If you don’t know someone before you leave, you will get to know him or her on the trip. The other weekend, I went down to Mexico with my buddy Will, and we ignored this rule. Jess, Will’s new girlfriend, wanted “to spend quality time and shit, so she’s coming.” I would have stuck to the rule, but it was Will’s car, so concessions were made. Lots of concessions. It was either Jess or the long boards in the back of the car, and Will, not realizing that longboarding is better than sex, chose Jess.

I don’t normally stop in Tijuana; I like neither donkey sex nor crappy blankets. Jess pointed out that Tijuana has no drinking age and lots of bars. I pointed out that I am 21 and in no mood to go to Tijuana bars. It came to a vote and Will, being the whipped bastard that he is, voted with Jess. We got a $20 room, wrote the hotel’s address on our hands in permanent marker and headed out for the night. We ended up at a club called Safaris where there was a dance contest. A girl from USC won; she was good at getting naked.

The next morning, all of us were hungover and we continued south. We stopped at K38, a break 38 kilometers into Mexico. It was going off. K38 is a powerful reef break; long rights, big faces and fast waves. Waves so good I forgot I was hung over. We surfed for two hours, logging more good waves than I’d had in the previous two weeks. The waves were great, but K38 is hardly Mexico. From the water you can see the hotels of Rosarito, and by noon it was full of surfers from San Diego. We wanted authentic Baja. We headed south.

Somewhere past El Rosario we got lucky and stopped at a roadside shack for beer. The door was covered in surf stickers. Surf stickers mean waves.

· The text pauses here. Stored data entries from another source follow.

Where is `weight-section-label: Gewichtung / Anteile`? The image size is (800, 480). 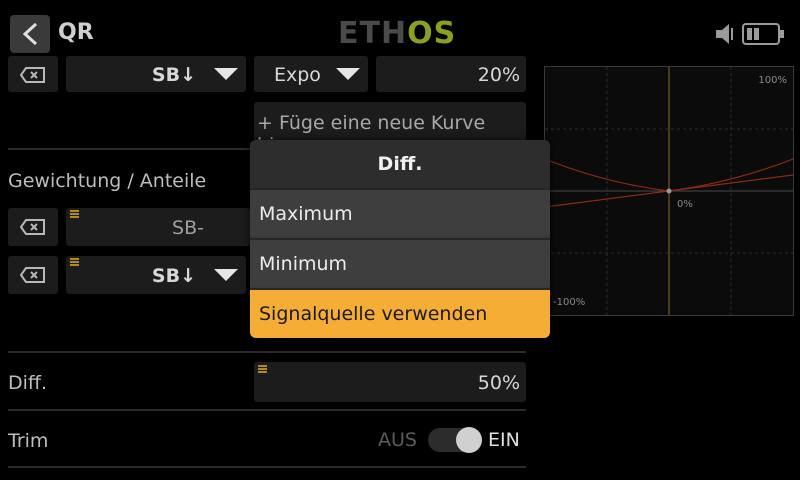
weight-section-label: Gewichtung / Anteile is located at coordinates (108, 181).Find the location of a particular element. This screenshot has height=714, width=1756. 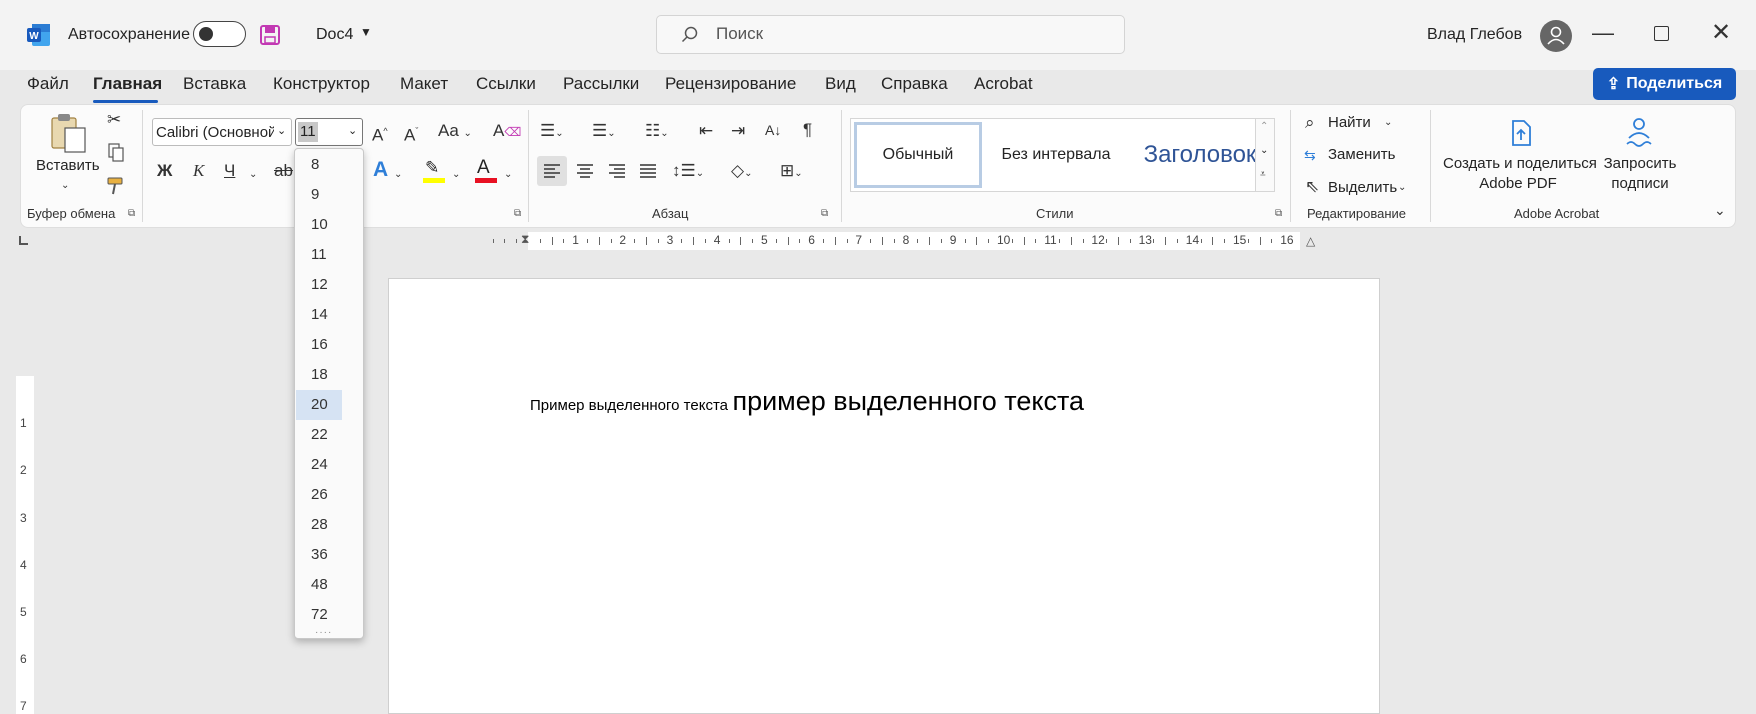

paste-dropdown-icon: ⌄ is located at coordinates (65, 186).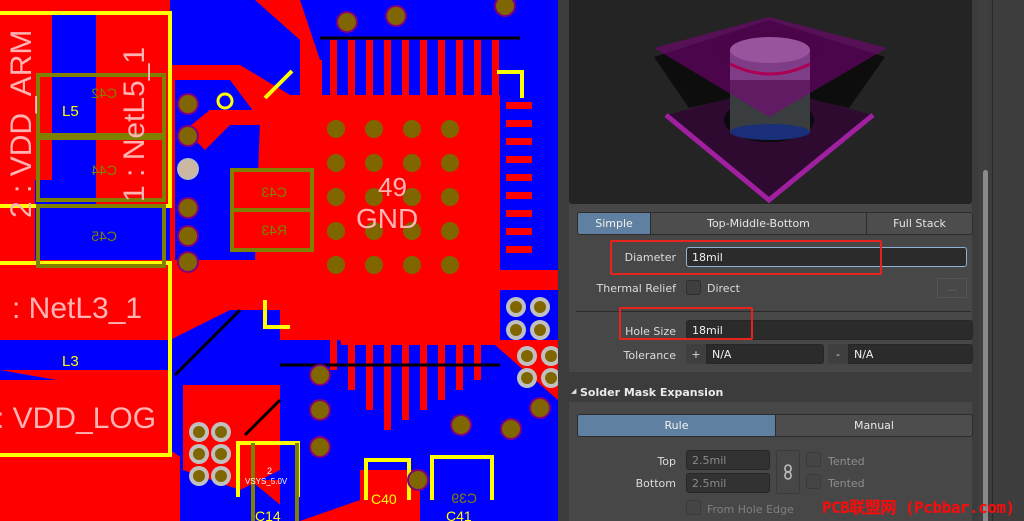 This screenshot has height=521, width=1024. I want to click on panel-scrollbar-thumb, so click(986, 346).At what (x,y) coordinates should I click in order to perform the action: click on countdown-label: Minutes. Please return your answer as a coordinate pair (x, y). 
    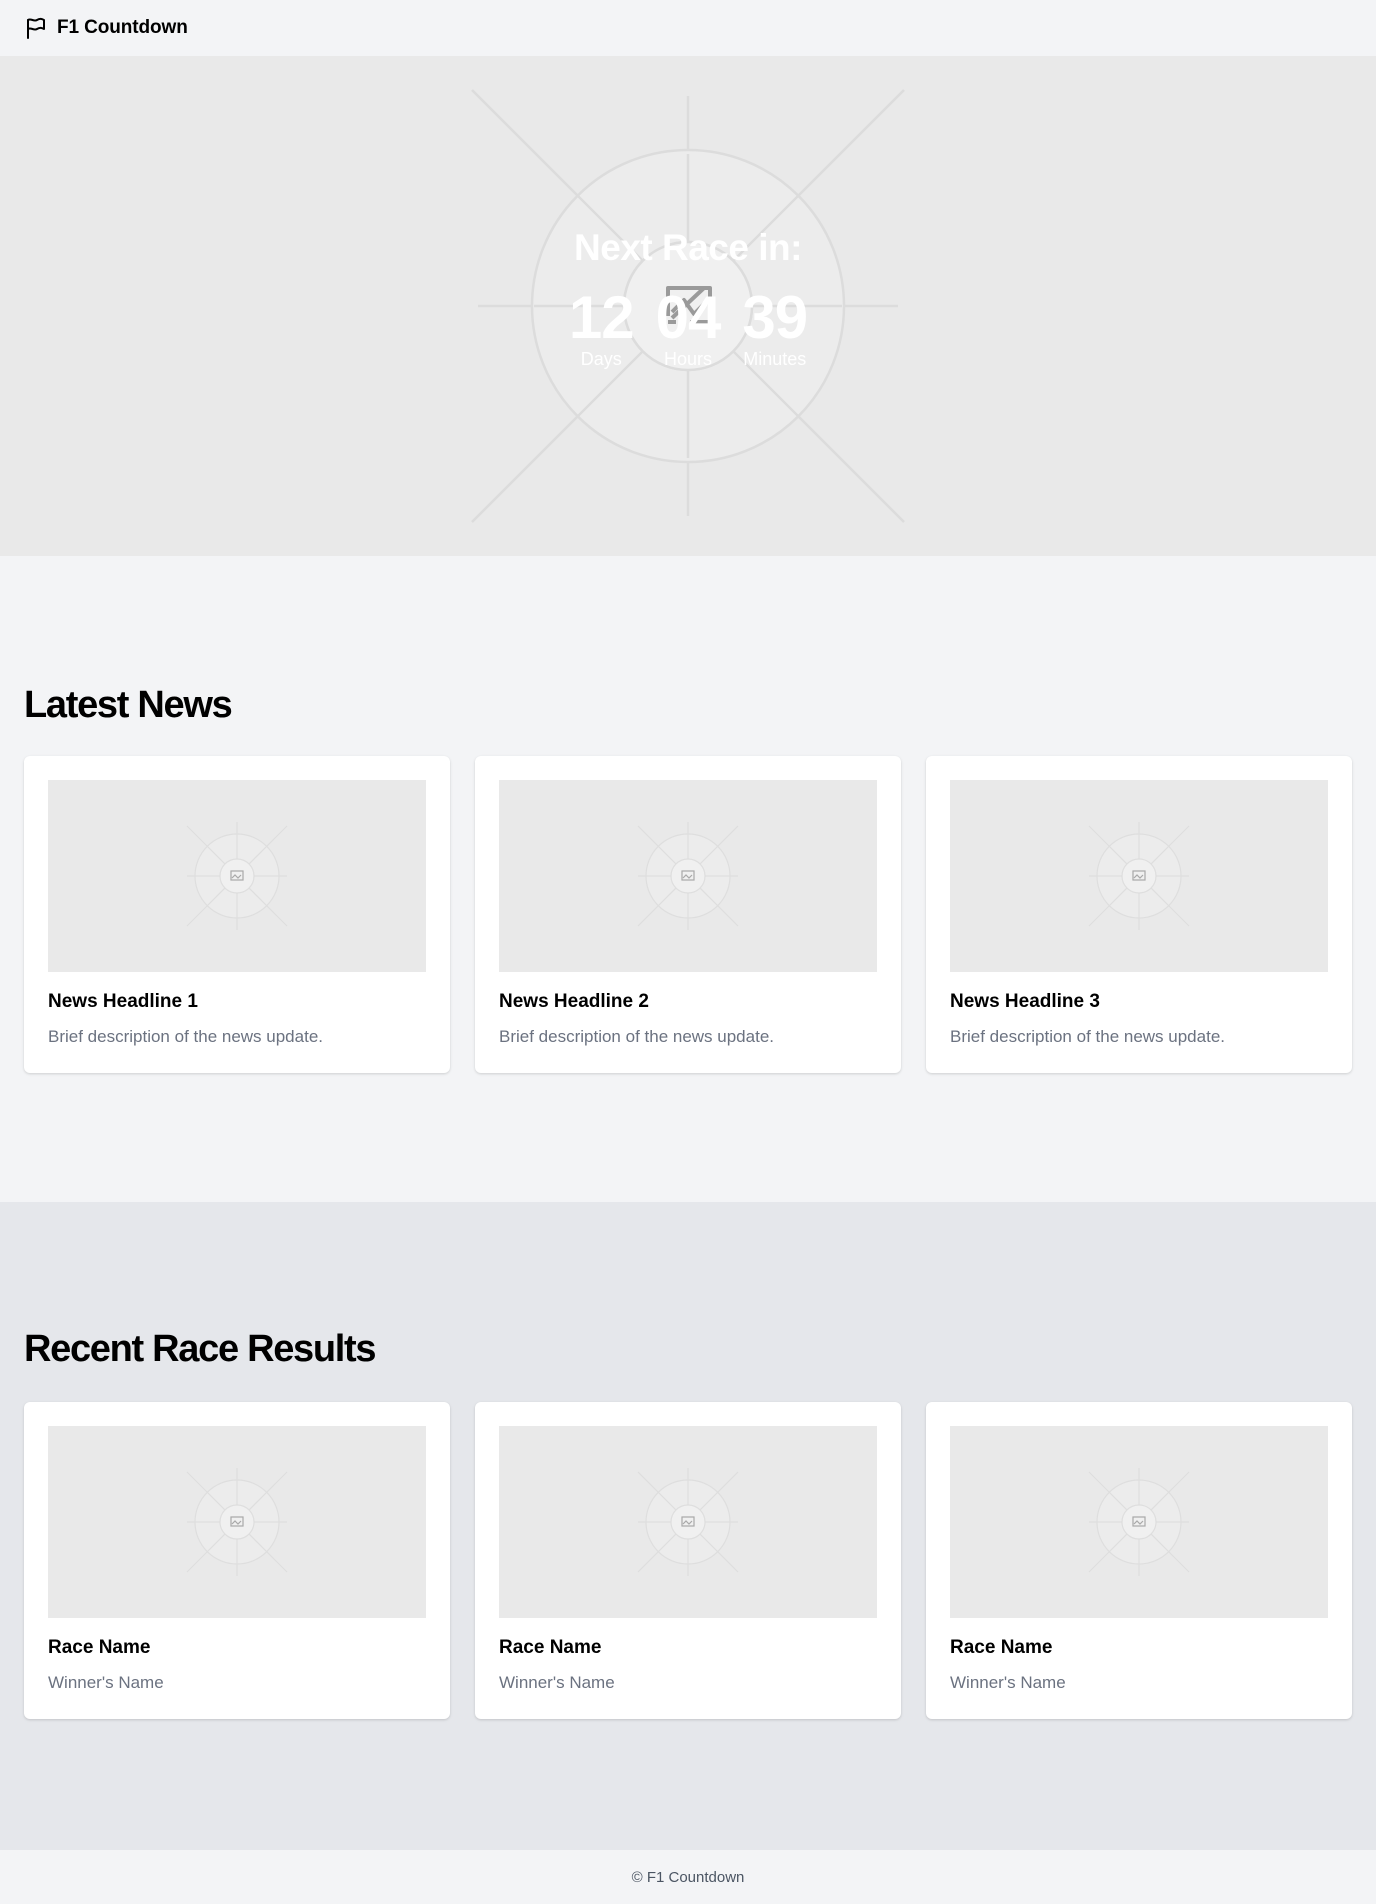
    Looking at the image, I should click on (775, 359).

Later, coming up over the last hill, the Baja coast spread out before us. The ocean looked like corduroy, rippling with swells. We had a quick surf in the last of the day’s light. The waves were epic, but even better, we found a lobster trap in the water. Two fat Mexican lobsters boiled up to dinner. Sitting around the fire with full stomachs as we watched the sunset atop our own private point break, “this,” I mused, “is what Baja is about.” Good surf and good food, with nothing but more of the same to look forward to. I was in bliss. Then Jess complained about “sand in her lobster.” Those four words started the fight that ended their relationship. Will, being drunk and poetic, yelled that he “can’t be with someone who finds sand in all life’s lobsters.” Jess yelled “I wanna go home,” a line she repeated for the next three days.